Should Small Business Owners Choose Traditional Health Insurance Plan? or Health Spending Account?
Traditional Health Insurance Plan? or Health Spending Account?
I’ve been working with many small business owners, unless they have coverage from their spousal plan, most of them will need to get their own health and dental coverage. Generally speaking, there are 3 ways they could finance their health expenses:
- Pay directly from their own pocket
- Purchase a “Traditional Health Insurance” plan, then claim the expenses
- Setup a “Health Spending Account (HSA)“, and receive reimbursement for the eligible medical expenses
Paying directing from your own savings is very self-explanatory, while there’s really no definite answer as to which option is the absolute better one among the traditional health insurance plan and the health spending account, I will briefly go over the pros and cons of the two.
If you’re a business owner, both the premium of the traditional health insurance plan, and the contribution towards the health spending account may be treated as business deduction. Therefore, there isn’t much difference in this area.
Although most traditional health plans do provide different coverages for you to choose, they are pre-set combo plans. That means they have already set the limit for different items which you could claim. Suppose you wish to allocate most of your spending into the chiropractor service this year, yours claim to the traditional health plan will be limited to their pre-set amounts. On the other hand, you will have total control on how to use your fundings within your health spending account. In fact, there are items that might not be insured under the traditional health plan, but can be covered by the HSA, given that they are defined as eligible medical expenses by the CRA. (To view the list of eligible and non-eligible expenses. http://www.cra-arc.gc.ca/tx/ndvdls/tpcs/ncm-tx/rtrn/cmpltng/ddctns/lns300-350/330/llwbl-eng.html)

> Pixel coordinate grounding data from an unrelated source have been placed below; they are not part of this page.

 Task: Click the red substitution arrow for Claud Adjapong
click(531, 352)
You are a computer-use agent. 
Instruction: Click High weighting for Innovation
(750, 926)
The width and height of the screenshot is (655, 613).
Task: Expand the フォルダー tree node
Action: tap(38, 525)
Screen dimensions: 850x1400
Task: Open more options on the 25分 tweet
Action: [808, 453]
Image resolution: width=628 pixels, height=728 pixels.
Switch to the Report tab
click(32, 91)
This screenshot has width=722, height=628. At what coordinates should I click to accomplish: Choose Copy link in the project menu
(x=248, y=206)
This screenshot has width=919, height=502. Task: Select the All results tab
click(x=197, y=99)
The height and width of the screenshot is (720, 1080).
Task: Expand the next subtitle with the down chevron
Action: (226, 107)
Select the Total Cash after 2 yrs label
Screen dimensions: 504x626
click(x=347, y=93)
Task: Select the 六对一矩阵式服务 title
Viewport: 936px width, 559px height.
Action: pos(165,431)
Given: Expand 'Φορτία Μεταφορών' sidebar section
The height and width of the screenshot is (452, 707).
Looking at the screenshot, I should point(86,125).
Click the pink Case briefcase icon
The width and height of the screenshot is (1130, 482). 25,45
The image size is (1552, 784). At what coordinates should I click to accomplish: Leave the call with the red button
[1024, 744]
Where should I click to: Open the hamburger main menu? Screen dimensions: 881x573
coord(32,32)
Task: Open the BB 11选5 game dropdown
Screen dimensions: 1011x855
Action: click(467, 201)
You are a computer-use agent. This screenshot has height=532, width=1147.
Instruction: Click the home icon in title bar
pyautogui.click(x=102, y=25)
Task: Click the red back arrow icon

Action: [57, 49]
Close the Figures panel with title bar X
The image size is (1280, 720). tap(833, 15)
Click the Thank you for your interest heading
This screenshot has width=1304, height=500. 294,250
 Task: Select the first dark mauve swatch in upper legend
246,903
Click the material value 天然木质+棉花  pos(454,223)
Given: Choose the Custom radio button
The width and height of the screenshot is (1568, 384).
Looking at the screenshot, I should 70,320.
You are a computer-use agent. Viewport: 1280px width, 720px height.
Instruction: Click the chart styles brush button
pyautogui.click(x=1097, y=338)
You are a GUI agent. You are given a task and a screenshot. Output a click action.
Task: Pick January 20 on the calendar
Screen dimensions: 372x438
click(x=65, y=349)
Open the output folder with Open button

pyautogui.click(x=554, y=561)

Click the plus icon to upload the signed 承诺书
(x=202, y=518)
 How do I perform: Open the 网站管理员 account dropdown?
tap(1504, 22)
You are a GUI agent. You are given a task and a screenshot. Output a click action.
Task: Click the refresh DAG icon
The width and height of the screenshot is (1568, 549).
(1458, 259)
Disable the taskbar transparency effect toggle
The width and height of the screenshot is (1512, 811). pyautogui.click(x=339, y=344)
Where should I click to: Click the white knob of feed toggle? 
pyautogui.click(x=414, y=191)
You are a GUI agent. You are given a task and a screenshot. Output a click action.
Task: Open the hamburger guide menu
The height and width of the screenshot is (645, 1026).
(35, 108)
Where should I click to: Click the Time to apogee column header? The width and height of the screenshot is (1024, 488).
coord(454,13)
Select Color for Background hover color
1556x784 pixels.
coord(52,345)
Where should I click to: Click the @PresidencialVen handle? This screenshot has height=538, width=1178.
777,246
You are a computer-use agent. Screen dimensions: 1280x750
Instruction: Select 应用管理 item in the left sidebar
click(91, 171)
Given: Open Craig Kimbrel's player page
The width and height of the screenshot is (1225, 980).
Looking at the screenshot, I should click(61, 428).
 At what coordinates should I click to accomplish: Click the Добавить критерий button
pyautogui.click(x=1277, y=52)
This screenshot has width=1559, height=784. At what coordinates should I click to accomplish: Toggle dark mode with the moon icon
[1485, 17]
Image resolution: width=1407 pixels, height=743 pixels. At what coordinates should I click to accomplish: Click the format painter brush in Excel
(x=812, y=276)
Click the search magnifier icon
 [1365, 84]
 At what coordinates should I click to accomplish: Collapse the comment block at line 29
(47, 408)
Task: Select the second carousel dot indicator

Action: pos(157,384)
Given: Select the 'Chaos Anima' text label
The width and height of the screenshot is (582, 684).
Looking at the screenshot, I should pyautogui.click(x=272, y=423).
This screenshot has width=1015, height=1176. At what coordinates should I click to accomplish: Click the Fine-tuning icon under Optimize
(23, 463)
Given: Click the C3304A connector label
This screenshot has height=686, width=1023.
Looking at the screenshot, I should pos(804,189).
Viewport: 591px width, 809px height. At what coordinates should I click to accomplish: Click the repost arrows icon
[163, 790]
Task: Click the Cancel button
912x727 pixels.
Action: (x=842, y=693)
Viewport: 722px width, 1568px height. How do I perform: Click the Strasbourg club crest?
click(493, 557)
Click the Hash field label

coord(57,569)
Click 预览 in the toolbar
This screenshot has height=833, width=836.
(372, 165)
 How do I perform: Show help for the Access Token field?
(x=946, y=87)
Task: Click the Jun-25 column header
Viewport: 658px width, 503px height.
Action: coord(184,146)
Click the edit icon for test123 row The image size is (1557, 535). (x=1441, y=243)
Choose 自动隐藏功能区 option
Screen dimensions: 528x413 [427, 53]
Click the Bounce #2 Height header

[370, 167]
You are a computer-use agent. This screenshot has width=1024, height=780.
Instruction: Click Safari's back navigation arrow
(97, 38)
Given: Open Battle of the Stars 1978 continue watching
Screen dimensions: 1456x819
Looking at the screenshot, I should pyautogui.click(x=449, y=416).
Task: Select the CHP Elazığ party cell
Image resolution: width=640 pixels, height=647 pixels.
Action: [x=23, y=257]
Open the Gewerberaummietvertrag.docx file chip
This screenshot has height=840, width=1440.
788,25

* As for the premium, traditional health insurance will charge according to the coverage you choose and your age. It is subjected to change according to their cost in providing this coverage. Whereas, you may decide exactly how much to contribute into the HSA. Not only that, you may not recoup the unclaimed portion of the traditional health insurance plan. On the other side, unused contribution within the HSA may be carried forwarded to the future years.
(*Note: Health Spending Account, HSA have different rules applied for sole proprietor and corporation for the amount of contribution and carried forward premium)
One of the key differences is that some traditional health plans provide insurance protection should you incur unexpectedly huge amount of health expenses, while health spending account is really a self-insured plan. For example, the Manulife ComboPlus Enchanced Plan provides prescription drugs coverage of up to $10,000 per year. (As of July 16, 2013, and may be subjected to change) If one were to claim this amount, the drug benefits would most likely be more than the premium costs. Whereas for the case with health spending account, you will only get reimbursement of up to the amount you contributed less any expenses deducted.
Since insurance company absorbs the risk of high claims for traditional health plans, they might require insured to go through medical underwriting, especially for the plans that have high limit on their coverage. It is possible that there are exclusions on the covered conditions, (i.e.: Medicines for a pre-existing condition may not be covered), or the application can even be declined. On the other hand, there’s no underwriting involved with setting up a HSA. You may use your HSA fundings even on medicines that are currently being taken.
To conclude, there is no single best option for everyone. It really depends on individual’s situation and preference. For example, one who wants more control in how to spend their contributions may choose the health spending account. Whereas, a business owner with young dependents may be very concerned about the risk of incurring unexpectedly high medical costs, in this case, they may prefer to be insured by the traditional health plan. Of course, it does not have to be one or the other. In fact, some companies are offering both to their employees as part of their group benefits.